• _EXCERPTED TEXT_
════════════════════
This qualification of being a good yogini is predicated not only on health, but on disciplines of self-care. In Volume 3 of The History of Sexuality, Foucault (1984) explains the Epicurean philosophies that inform contemporary discourses on health. In particular, Foucault points out that not only does self-care take time, but it also is “filled with exercises, practical tasks, various activities. Taking care of oneself is not a rest cure. There is the care of the body to consider, health regimens, physical exercises without overexertion, the carefully measured satisfaction of needs. There are the meditations, the readings, the notes that one takes on books…” (51) To extend Foucault’s discussion to yoga then, is to understand that to be a “good” yogi, one must take good care of themselves, and this self-care is multi-disciplinary. Interestingly, many of the yoga participants in my field research focus more on the health regimens and physical exercises than the meditations and readings, despite an admitted awareness that yoga is more than just exercise.
════════════════════
• _EXPLORE THE MATERIAL_
- 1) According to the excerpt on yoga and self-care, in which volume of The History of Sexuality does Foucault explain the Epicurean philosophies behind contemporary discourses on health?
- 2) Translate this sentence from the excerpt on yoga and self-care into Spanish: "Taking care of oneself is not a rest cure."
════════════════════
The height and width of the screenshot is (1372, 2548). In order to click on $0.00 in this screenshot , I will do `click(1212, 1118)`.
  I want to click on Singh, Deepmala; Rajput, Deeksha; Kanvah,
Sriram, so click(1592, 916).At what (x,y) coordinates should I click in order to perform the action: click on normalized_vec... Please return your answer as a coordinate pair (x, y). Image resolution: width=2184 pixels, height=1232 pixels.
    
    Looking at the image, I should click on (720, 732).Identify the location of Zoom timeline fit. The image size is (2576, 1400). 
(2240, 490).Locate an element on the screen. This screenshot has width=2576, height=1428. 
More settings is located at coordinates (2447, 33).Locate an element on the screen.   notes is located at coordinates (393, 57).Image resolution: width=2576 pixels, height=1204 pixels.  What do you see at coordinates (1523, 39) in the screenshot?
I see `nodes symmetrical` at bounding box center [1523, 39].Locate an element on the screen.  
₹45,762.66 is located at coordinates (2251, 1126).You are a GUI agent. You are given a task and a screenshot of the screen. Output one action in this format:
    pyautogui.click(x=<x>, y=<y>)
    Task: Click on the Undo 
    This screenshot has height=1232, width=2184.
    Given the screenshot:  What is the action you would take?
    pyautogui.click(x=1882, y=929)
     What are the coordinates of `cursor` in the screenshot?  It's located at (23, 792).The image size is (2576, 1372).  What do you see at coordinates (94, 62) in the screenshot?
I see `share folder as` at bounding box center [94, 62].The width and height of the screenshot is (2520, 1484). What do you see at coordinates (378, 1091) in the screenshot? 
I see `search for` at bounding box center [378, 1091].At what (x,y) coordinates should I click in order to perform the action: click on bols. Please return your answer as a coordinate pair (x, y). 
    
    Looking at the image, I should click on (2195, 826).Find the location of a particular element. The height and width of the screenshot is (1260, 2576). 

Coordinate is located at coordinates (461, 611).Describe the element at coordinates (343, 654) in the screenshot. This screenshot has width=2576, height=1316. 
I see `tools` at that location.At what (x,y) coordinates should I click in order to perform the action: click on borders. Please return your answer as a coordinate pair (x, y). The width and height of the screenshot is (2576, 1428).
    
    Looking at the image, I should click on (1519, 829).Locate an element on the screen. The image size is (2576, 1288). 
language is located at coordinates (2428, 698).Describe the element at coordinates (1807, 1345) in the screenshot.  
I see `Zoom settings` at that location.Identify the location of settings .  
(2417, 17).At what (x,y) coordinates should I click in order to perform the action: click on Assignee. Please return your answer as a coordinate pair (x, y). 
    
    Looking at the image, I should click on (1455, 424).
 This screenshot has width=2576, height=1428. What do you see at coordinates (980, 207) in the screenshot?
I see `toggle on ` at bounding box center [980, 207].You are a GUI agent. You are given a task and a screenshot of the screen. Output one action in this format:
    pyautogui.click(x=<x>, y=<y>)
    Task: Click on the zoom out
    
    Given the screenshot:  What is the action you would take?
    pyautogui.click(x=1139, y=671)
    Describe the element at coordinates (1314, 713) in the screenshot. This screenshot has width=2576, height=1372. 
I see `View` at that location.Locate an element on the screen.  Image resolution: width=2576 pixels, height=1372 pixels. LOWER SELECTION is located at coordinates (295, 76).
════════════════════
• _EXPECTED RESULTS_
- 1) Volume 3

- 2) Cuidar de uno mismo no es una cura de reposo.